Frustrated Lewis H⁺−H⁻ pairs, generated in situ by hydrogen spillover on partially oxidized MAX phases, act as the hydrogenation sites for C=O hydrogenation and provide acid sites for ring opening. The close intimate hydrogenation and acid sites demonstrate unprecedented bifunctional catalytic performance for the conversion of furfurals.

Abstract

Currently, less favorable C=O hydrogenation and weak concerted acid catalysis cause unsatisfactory catalytic performance in the upgrading of biomass-derived furfurals (i.e., furfural, 5-methyl furfural, and 5-hydroxymethyl furfural) to ketones (i.e., cyclopentanone, 2,5-hexanedione, and 1-hydroxyl-2,5-hexanedione). A series of partially oxidized MAX phase (i.e., Ti₃AlC₂, Ti₂AlC, Ti₃SiC₂) supporting Pd catalysts were fabricated, which showed high catalytic activity; Pd/Ti₃AlC₂ in particular displayed high performance for conversion of furfurals into targeted ketones.
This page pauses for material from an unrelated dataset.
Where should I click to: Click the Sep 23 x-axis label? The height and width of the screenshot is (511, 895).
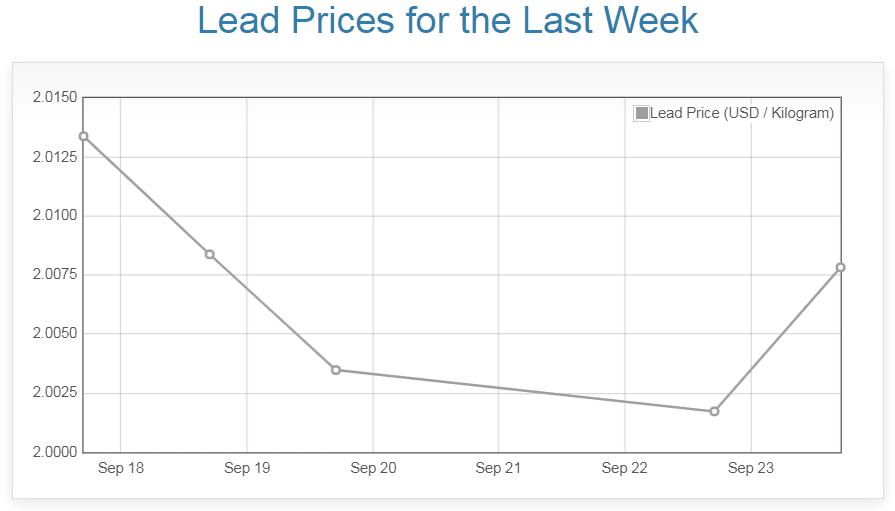pos(751,468)

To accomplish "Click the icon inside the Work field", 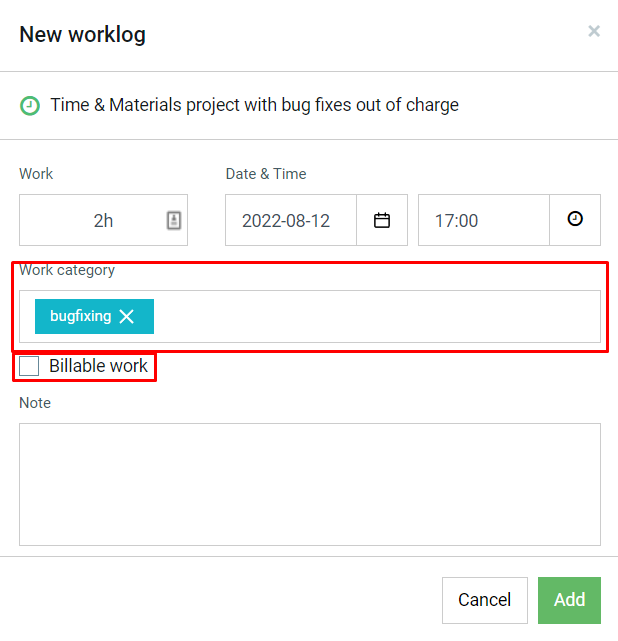I will (174, 220).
Detailed studies of the catalytic mechanism confirm that in situ hydrogen spillover generates Frustrated Lewis H⁺−H⁻ pairs, which not only act as the hydrogenation sites for selective C=O hydrogenation but also provide acid sites for ring opening. The close intimate hydrogenation and acid sites promote bifunctional catalytic reactions, substantially reducing the reported minimum reaction temperature of various furfurals by at least 30–60 °C.